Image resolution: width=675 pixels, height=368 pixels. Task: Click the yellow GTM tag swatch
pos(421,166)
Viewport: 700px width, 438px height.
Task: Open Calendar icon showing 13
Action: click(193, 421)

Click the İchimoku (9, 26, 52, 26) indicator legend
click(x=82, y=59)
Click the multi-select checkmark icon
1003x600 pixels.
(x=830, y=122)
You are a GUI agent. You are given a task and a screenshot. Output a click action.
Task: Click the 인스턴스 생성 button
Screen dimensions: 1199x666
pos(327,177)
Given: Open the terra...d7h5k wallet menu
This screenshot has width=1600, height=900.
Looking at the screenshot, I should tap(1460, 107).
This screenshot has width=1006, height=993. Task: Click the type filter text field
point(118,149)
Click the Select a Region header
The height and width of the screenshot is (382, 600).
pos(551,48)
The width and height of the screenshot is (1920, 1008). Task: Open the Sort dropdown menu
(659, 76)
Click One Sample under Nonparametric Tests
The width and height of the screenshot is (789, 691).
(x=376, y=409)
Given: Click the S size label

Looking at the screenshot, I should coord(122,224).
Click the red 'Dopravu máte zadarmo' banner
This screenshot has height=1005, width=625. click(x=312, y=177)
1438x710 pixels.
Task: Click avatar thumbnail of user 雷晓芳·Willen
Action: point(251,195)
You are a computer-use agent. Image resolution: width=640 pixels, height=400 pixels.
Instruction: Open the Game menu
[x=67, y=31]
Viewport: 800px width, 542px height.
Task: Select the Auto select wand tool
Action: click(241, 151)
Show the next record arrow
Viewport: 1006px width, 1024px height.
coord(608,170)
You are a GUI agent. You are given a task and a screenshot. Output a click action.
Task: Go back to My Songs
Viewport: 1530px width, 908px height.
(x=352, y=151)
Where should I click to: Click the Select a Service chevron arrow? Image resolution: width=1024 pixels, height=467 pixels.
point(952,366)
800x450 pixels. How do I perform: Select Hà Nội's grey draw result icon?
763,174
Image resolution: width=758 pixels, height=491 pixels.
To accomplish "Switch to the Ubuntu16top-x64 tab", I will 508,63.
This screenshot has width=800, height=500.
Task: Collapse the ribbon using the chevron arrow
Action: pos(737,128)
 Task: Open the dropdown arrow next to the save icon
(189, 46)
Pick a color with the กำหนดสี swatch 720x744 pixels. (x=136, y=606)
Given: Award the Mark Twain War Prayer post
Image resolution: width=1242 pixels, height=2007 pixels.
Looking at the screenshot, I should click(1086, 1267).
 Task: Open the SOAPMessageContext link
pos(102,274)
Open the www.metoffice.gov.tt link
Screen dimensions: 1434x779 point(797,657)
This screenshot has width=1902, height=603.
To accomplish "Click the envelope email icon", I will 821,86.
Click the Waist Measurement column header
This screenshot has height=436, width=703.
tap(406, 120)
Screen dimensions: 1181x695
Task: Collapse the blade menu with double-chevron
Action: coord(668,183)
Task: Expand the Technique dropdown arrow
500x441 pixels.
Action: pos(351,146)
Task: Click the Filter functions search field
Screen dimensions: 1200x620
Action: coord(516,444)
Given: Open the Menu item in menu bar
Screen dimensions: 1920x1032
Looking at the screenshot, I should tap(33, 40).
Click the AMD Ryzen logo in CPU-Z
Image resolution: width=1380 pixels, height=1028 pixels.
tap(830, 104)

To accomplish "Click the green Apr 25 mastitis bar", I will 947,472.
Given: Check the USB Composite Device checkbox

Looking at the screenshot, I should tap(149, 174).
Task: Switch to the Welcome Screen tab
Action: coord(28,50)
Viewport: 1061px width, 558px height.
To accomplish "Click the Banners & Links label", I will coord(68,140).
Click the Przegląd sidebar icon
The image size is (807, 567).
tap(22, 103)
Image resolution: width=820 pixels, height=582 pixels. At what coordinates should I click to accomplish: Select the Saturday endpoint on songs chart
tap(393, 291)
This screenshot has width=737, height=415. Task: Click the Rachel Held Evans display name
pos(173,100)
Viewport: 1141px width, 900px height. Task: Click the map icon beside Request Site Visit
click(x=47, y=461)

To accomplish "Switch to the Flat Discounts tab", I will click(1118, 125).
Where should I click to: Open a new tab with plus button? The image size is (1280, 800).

########

How to complete this task →
Exactly as written, restate every record in the listing.

Answer section →
Image resolution: width=675 pixels, height=368 pixels. Task: Click the yellow GTM tag swatch
pos(421,166)
Viewport: 700px width, 438px height.
Task: Open Calendar icon showing 13
Action: click(193, 421)

Click the İchimoku (9, 26, 52, 26) indicator legend
click(x=82, y=59)
Click the multi-select checkmark icon
1003x600 pixels.
(x=830, y=122)
You are a GUI agent. You are given a task and a screenshot. Output a click action.
Task: Click the 인스턴스 생성 button
Screen dimensions: 1199x666
pos(327,177)
Given: Open the terra...d7h5k wallet menu
This screenshot has width=1600, height=900.
Looking at the screenshot, I should tap(1460, 107).
This screenshot has width=1006, height=993. Task: Click the type filter text field
point(118,149)
Click the Select a Region header
The height and width of the screenshot is (382, 600).
pos(551,48)
The width and height of the screenshot is (1920, 1008). Task: Open the Sort dropdown menu
(659, 76)
Click One Sample under Nonparametric Tests
The width and height of the screenshot is (789, 691).
(x=376, y=409)
Given: Click the S size label

Looking at the screenshot, I should coord(122,224).
Click the red 'Dopravu máte zadarmo' banner
This screenshot has height=1005, width=625. click(x=312, y=177)
1438x710 pixels.
Task: Click avatar thumbnail of user 雷晓芳·Willen
Action: point(251,195)
You are a computer-use agent. Image resolution: width=640 pixels, height=400 pixels.
Instruction: Open the Game menu
[x=67, y=31]
Viewport: 800px width, 542px height.
Task: Select the Auto select wand tool
Action: click(241, 151)
Show the next record arrow
Viewport: 1006px width, 1024px height.
coord(608,170)
You are a GUI agent. You are given a task and a screenshot. Output a click action.
Task: Go back to My Songs
Viewport: 1530px width, 908px height.
(x=352, y=151)
Where should I click to: Click the Select a Service chevron arrow? Image resolution: width=1024 pixels, height=467 pixels.
point(952,366)
800x450 pixels. How do I perform: Select Hà Nội's grey draw result icon?
763,174
Image resolution: width=758 pixels, height=491 pixels.
To accomplish "Switch to the Ubuntu16top-x64 tab", I will 508,63.
This screenshot has width=800, height=500.
Task: Collapse the ribbon using the chevron arrow
Action: pos(737,128)
 Task: Open the dropdown arrow next to the save icon
(189, 46)
Pick a color with the กำหนดสี swatch 720x744 pixels. (x=136, y=606)
Given: Award the Mark Twain War Prayer post
Image resolution: width=1242 pixels, height=2007 pixels.
Looking at the screenshot, I should click(1086, 1267).
 Task: Open the SOAPMessageContext link
pos(102,274)
Open the www.metoffice.gov.tt link
Screen dimensions: 1434x779 point(797,657)
This screenshot has width=1902, height=603.
To accomplish "Click the envelope email icon", I will 821,86.
Click the Waist Measurement column header
This screenshot has height=436, width=703.
tap(406, 120)
Screen dimensions: 1181x695
Task: Collapse the blade menu with double-chevron
Action: coord(668,183)
Task: Expand the Technique dropdown arrow
500x441 pixels.
Action: pos(351,146)
Task: Click the Filter functions search field
Screen dimensions: 1200x620
Action: coord(516,444)
Given: Open the Menu item in menu bar
Screen dimensions: 1920x1032
Looking at the screenshot, I should tap(33, 40).
Click the AMD Ryzen logo in CPU-Z
Image resolution: width=1380 pixels, height=1028 pixels.
tap(830, 104)

To accomplish "Click the green Apr 25 mastitis bar", I will 947,472.
Given: Check the USB Composite Device checkbox

Looking at the screenshot, I should tap(149, 174).
Task: Switch to the Welcome Screen tab
Action: coord(28,50)
Viewport: 1061px width, 558px height.
To accomplish "Click the Banners & Links label", I will coord(68,140).
Click the Przegląd sidebar icon
The image size is (807, 567).
tap(22, 103)
Image resolution: width=820 pixels, height=582 pixels. At what coordinates should I click to accomplish: Select the Saturday endpoint on songs chart
tap(393, 291)
This screenshot has width=737, height=415. Task: Click the Rachel Held Evans display name
pos(173,100)
Viewport: 1141px width, 900px height. Task: Click the map icon beside Request Site Visit
click(x=47, y=461)

To accomplish "Switch to the Flat Discounts tab", I will click(1118, 125).
Where should I click to: Open a new tab with plus button? The image size is (1280, 800).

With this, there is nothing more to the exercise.